What to work on
Print exactly the lines from the one containing "Task: Click the red $199/year price" through the last line of the records below, both included, and nothing else; omit any pictures.

Materials provided
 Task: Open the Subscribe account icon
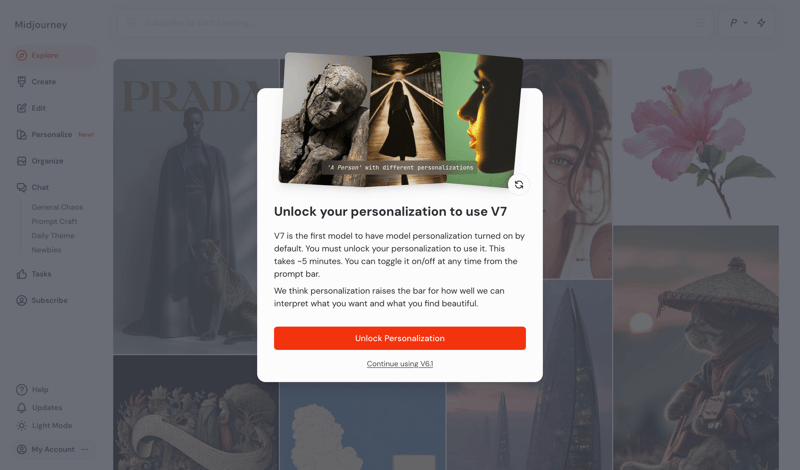tap(21, 301)
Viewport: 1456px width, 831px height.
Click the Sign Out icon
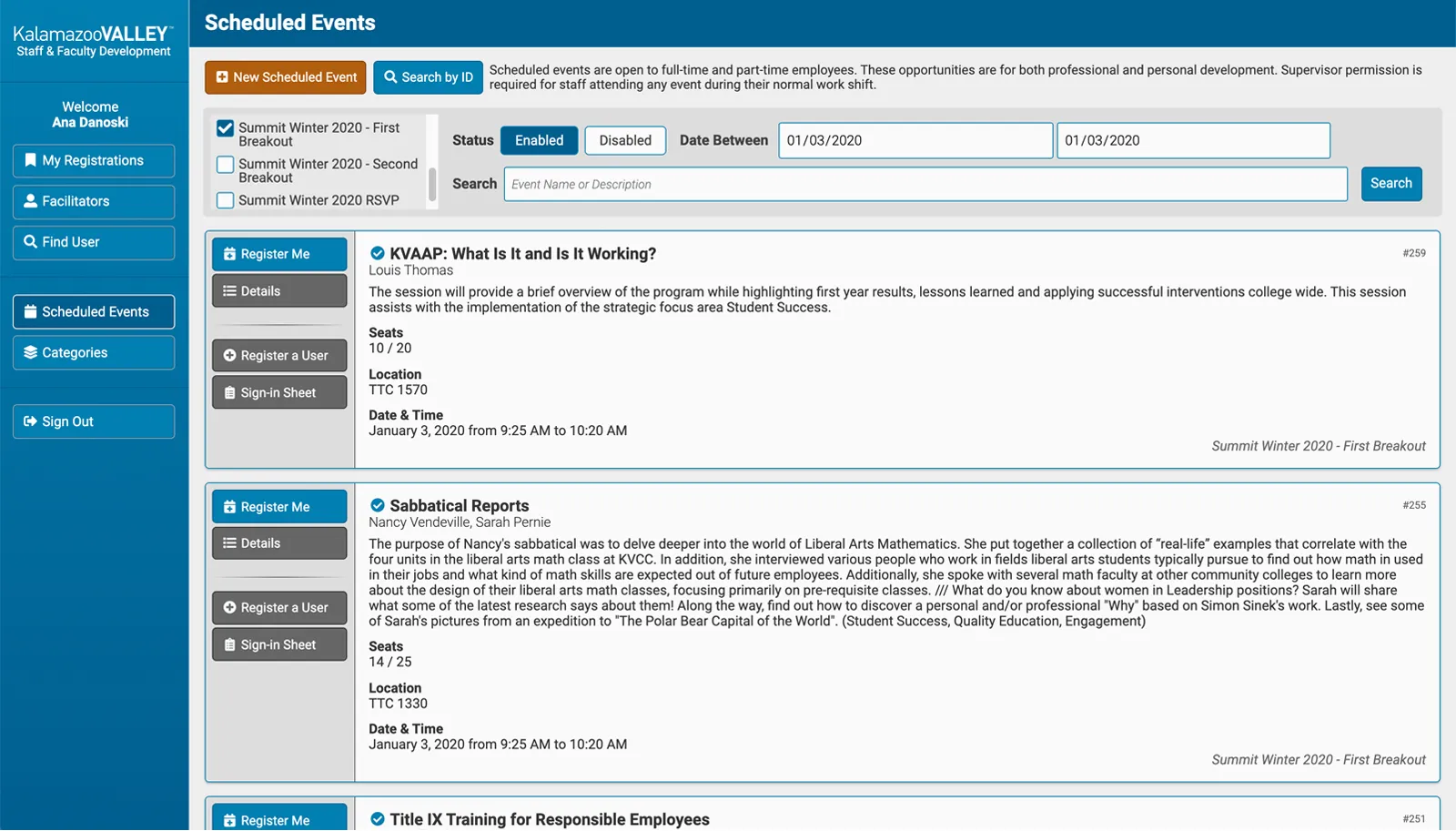(x=31, y=421)
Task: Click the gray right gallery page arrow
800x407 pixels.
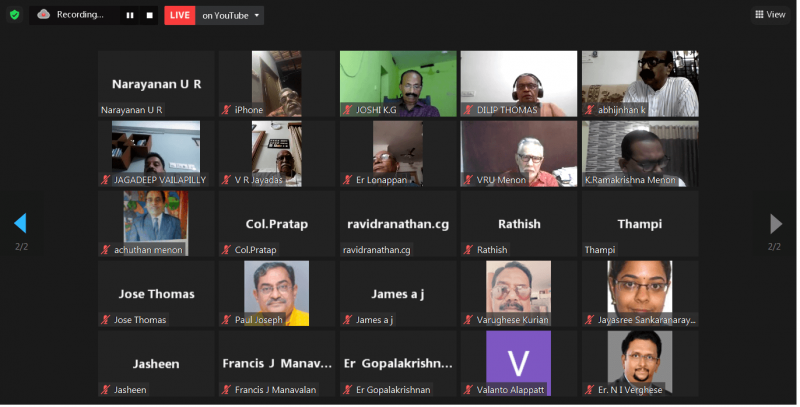Action: tap(776, 223)
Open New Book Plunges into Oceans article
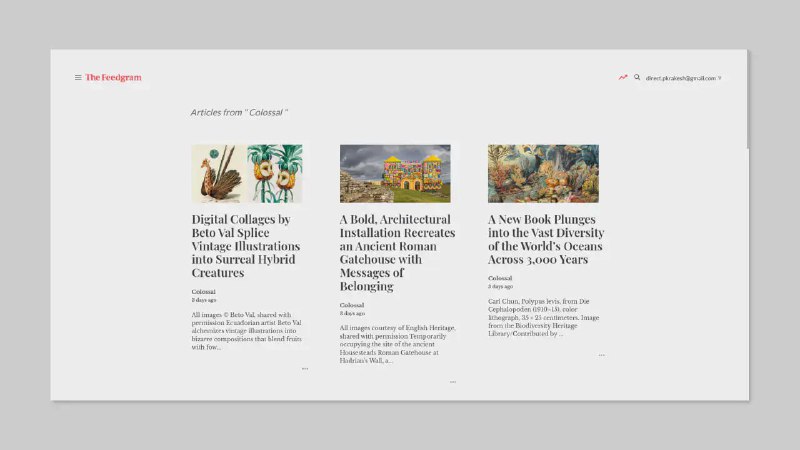 click(x=545, y=239)
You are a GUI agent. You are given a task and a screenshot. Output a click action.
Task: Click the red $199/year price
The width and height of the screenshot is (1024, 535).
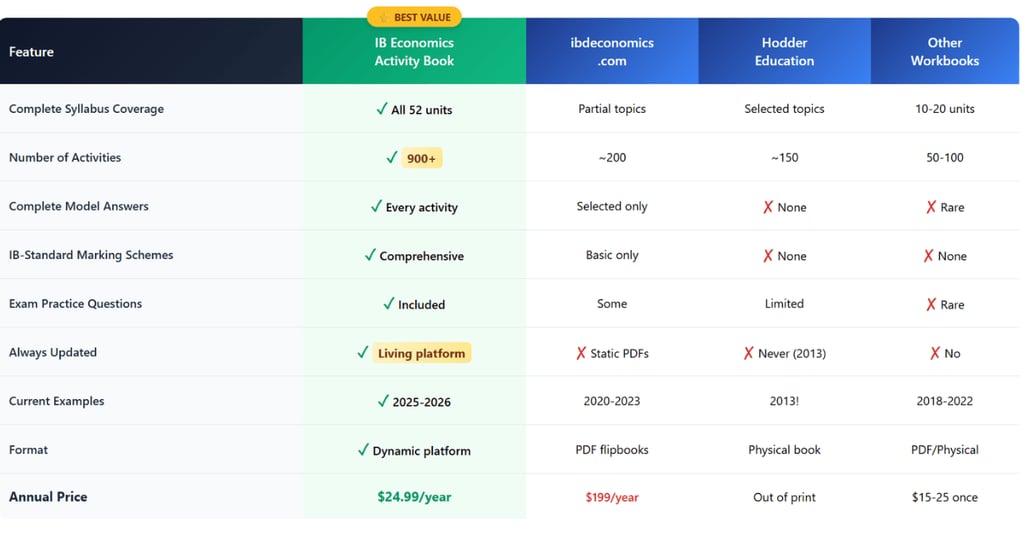pyautogui.click(x=612, y=497)
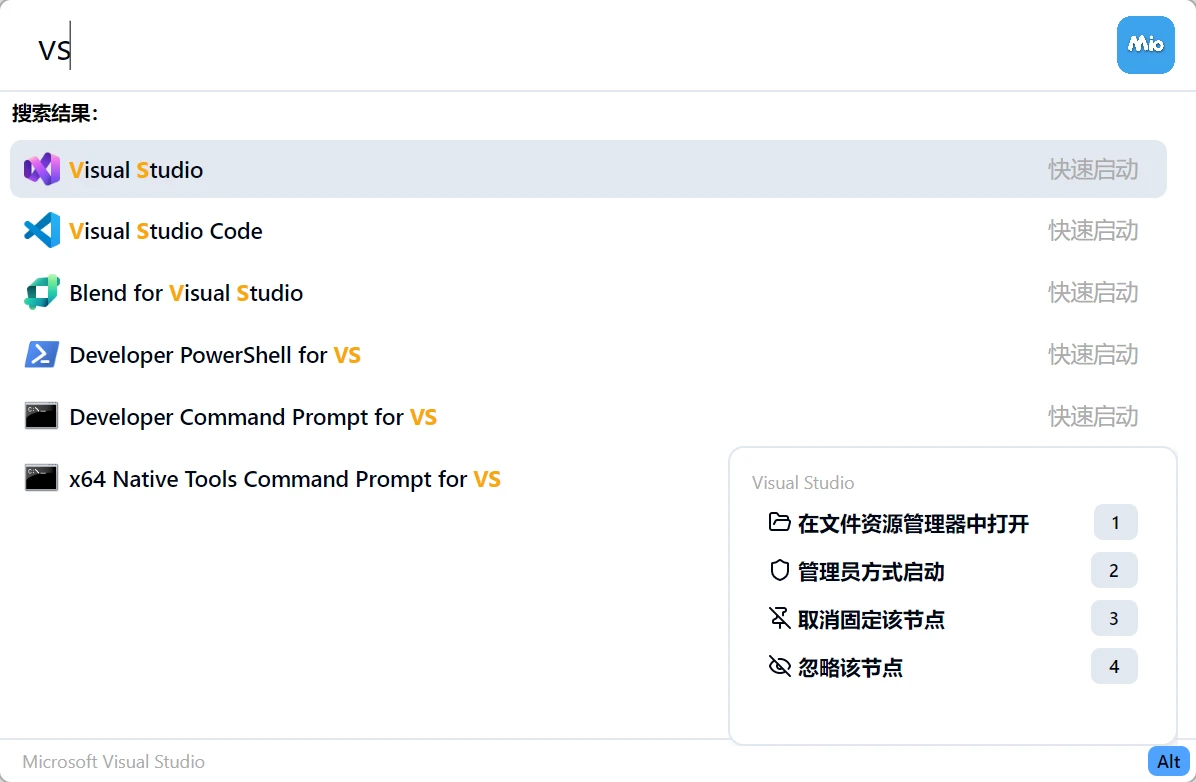Image resolution: width=1196 pixels, height=782 pixels.
Task: Select 在文件资源管理器中打开 menu entry
Action: coord(913,523)
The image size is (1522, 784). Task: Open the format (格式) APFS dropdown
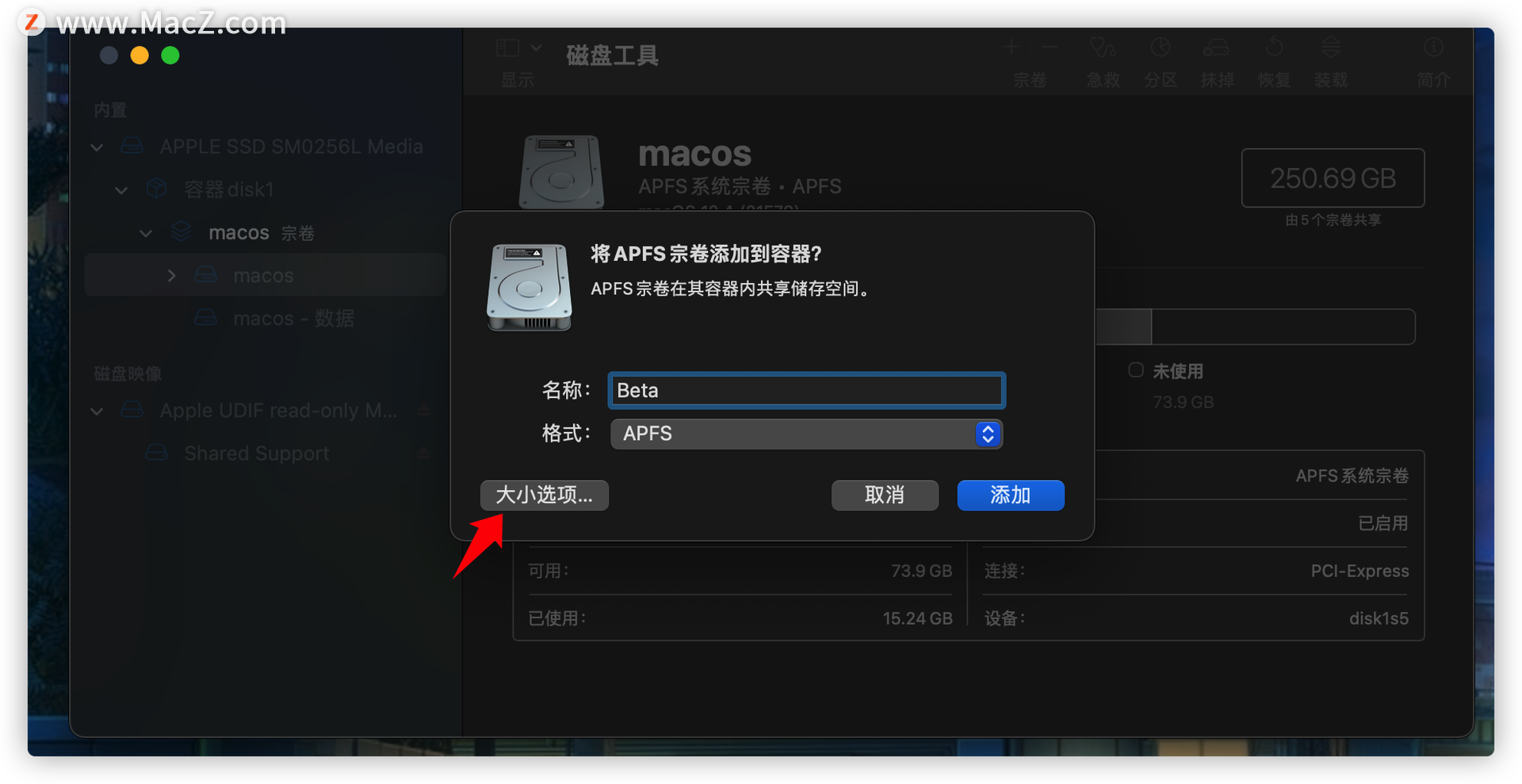(x=806, y=434)
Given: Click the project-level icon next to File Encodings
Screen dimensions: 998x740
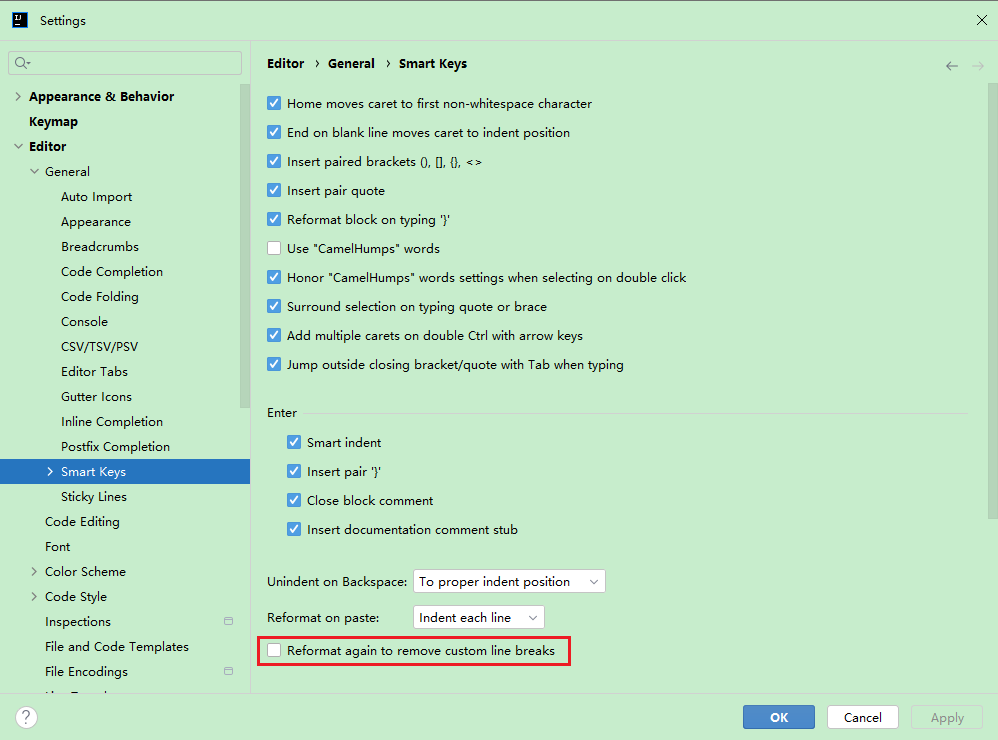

Exercise result
Task: Click the red $199/year price
The width and height of the screenshot is (1024, 535).
pyautogui.click(x=612, y=497)
Image resolution: width=1196 pixels, height=782 pixels.
Task: Select 在文件资源管理器中打开 menu entry
Action: coord(913,523)
The image size is (1522, 784). Task: Open the format (格式) APFS dropdown
(x=806, y=434)
Given: Click the project-level icon next to File Encodings
Screen dimensions: 998x740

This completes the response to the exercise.